● **List of tasks**:
• A. Rewrite the part of the rhino conservation passage starting with "Borana is a" and going on through "management of rhino.", putting "young" in place of "fledgling".
• B. According to the rhino conservation passage, why has biological management been secondary in the writer's priorities?

------ Document passage ------

As the poaching epidemic escalates, greater emphasis has been placed on technology. Military technology, including drones, thermal imaging and geo-fencing, is all being explored and used with varying degrees of success. Whilst donors are often enthused by the idea of funding technology, it is only as good as the men on the ground who operate it.
Borana is a fledgling rhino conservancy, and our financial resources are slim. Our knowledge of rhino and their behaviour is limited by our inexperience. However, we hope that through the careful visual monitoring, recording and analysis of data (ours and from older conservancies), we will be able to refine and develop our biological and security management of rhino.
In recent times, the defining aspect of rhino conservation has become primarily one of Intelligence gathering. The development and training of paramilitary-style reactive and proactive teams have dominated my thought process in the preparations leading towards introducing rhino onto Borana. The biological management has been secondary in my priorities – such is the current horrific state of affairs.

------ Given records ------

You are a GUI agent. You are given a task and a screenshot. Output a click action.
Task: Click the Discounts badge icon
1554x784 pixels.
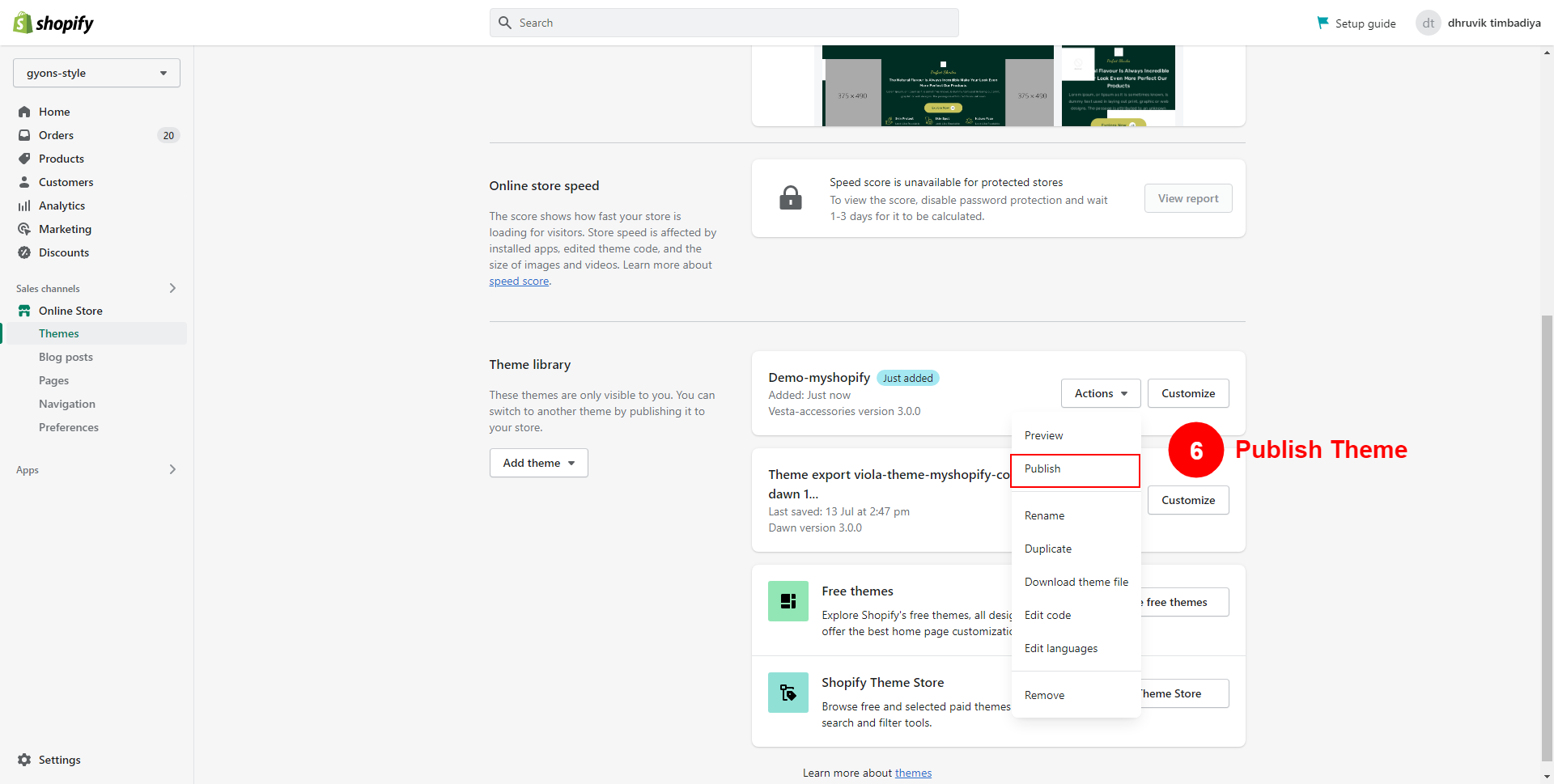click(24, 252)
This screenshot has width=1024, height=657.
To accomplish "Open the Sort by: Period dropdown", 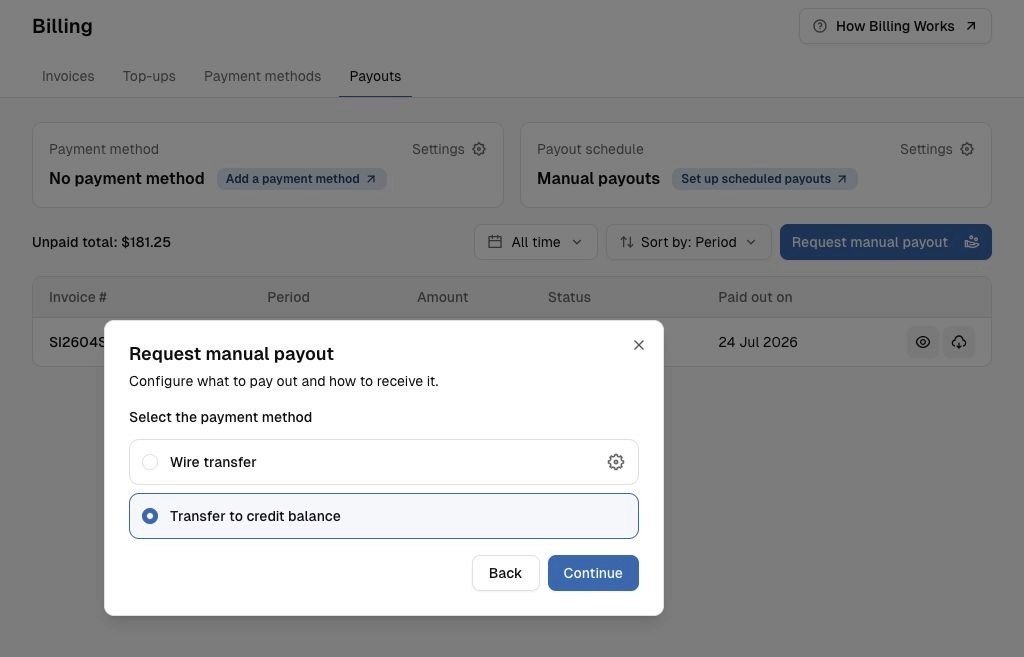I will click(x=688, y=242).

------
------ Given records ------

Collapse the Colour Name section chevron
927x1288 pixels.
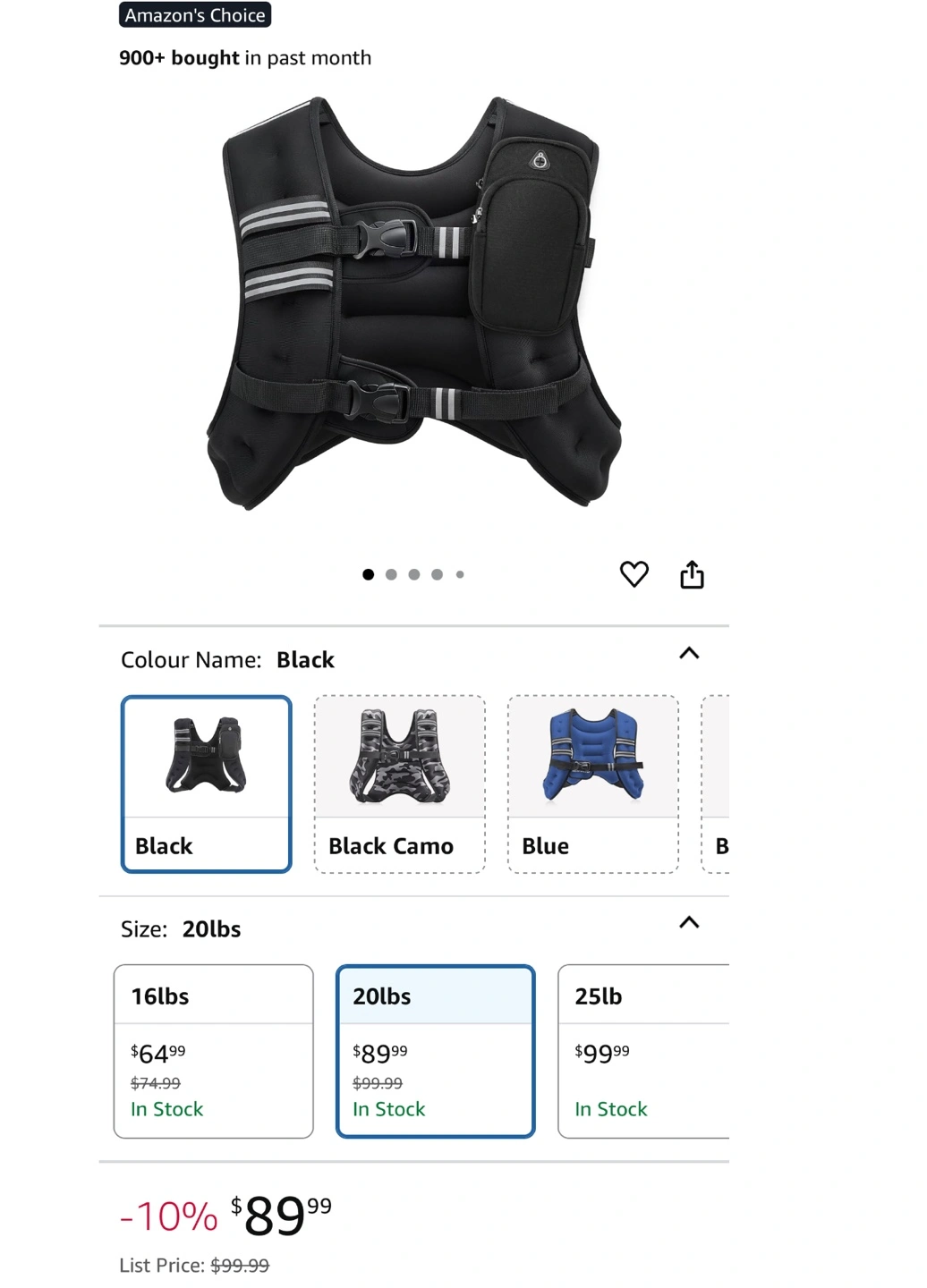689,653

------
------ Given records ------

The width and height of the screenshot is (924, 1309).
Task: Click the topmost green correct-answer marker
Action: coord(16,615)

------

● **Written responses**:
• A.
Borana is a young rhino conservancy, and our financial resources are slim. Our knowledge of rhino and their behaviour is limited by our inexperience. However, we hope that through the careful visual monitoring, recording and analysis of data (ours and from older conservancies), we will be able to refine and develop our biological and security management of rhino.

• B. The passage gives the current horrific state of affairs as the reason. Rhino conservation has come to be defined primarily by intelligence gathering. As a result, developing and training paramilitary-style reactive and proactive teams has dominated the writer's thinking in preparing to introduce rhino onto Borana.